O caso gaúcho, especificamente, tem origem em um mau planejamento. O professor explica que o Estado foi vanguardista na concessão de direitos sociais, criando uma administração pública mais robusta para a prestação de serviços. “Não se tem indicadores de saúde superiores aos outros estados sem servidores atuando na área da saúde, sem ter uma estrutura da saúde à disposição. Não se tem uma educação e um ensino público de melhor qualidade sem ter, também, uma estrutura e servidores para isso”, exemplifica.

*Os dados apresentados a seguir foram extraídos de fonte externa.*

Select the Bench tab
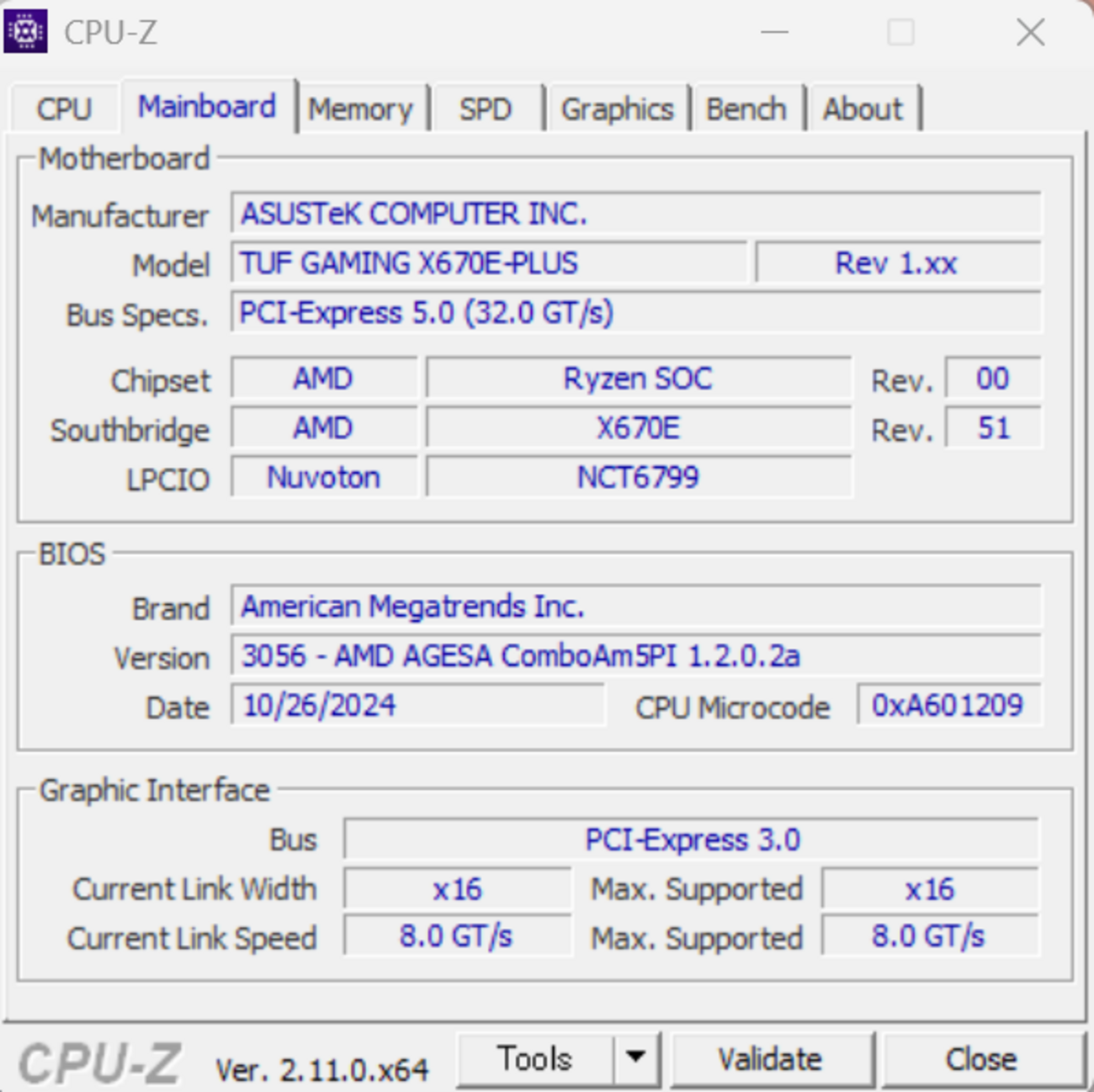The width and height of the screenshot is (1094, 1092). coord(746,108)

O problema, contudo, foi a falta de planejamento para o que viria depois, o envelhecimento da população e, consequentemente, desses servidores, que incharam a previdência.

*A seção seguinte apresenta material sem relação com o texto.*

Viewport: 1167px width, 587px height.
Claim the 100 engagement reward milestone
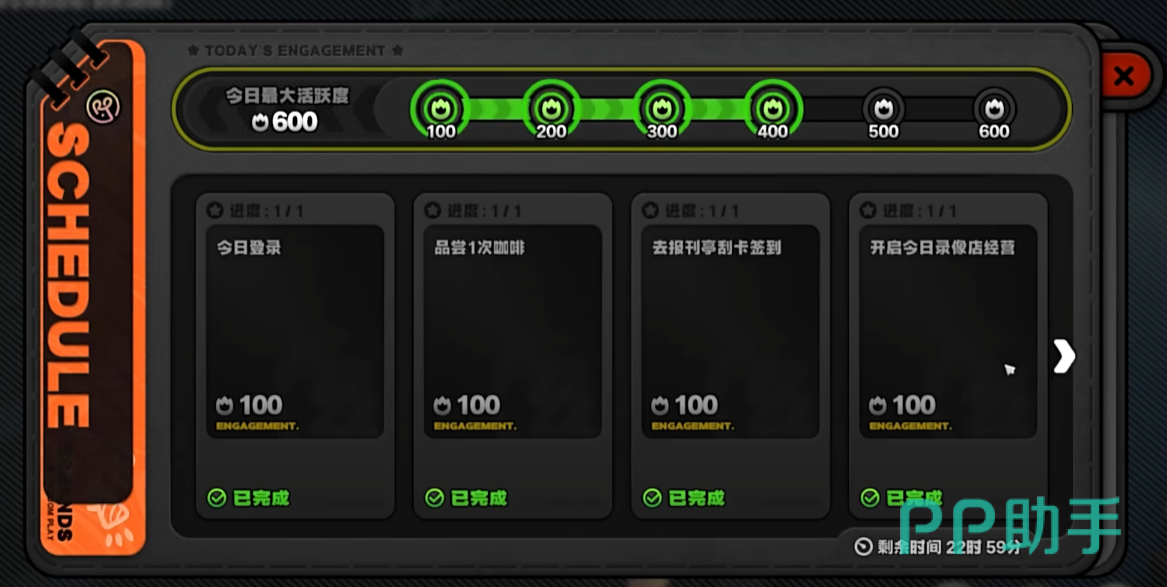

“Quando a crise fiscal chegou, chegamos a um dilema. E a culpa é dos servidores? Claro que não. Mas teremos um conjunto importante desses precatórios que são em decorrência de ações de servidores públicos visando pagamentos, diferenças de pagamentos por benefícios que o Estado não estava conseguindo honrar. Aí temos uma parte da explicação desse crescimento dos precatórios”, conta Aragon Dasso.
A outra metade desse problema caminha em conjunto com o crescimento do Estado. Mas, nesse caso em específico, das cidades.
Com o desenvolvimento dos municípios, uma série de obras, como a de ampliação de avenidas, por exemplo, começou a ser feita. Para tal, a população que vivia ao redor precisou ser removida para permitir essa expansão e, consequentemente, indenizada. Boa parte o foi, a outra resultou em brigas judiciais. E, assim, mais precatórios.
“Esse cálculo atuarial, pensando no Estado a longo prazo, tanto no caso das ações a longo prazo, quanto nas ações de desapropriação, com certeza foi mal feito ou não realizado. Ou seja: faltaram ações a longo prazo e isso só quem faz é um estadista. Um gestor que pensa além do seu mandato”, conclui o professor.
Assim, o resultado de um mau planejamento e da ausência de um pensamento para além de mandatos foi um crescimento acelerado de precatórios em um Estado com as contas públicas estranguladas. Por isso, como Aragon já definiu: a origem dos precatórios é uma escolha política.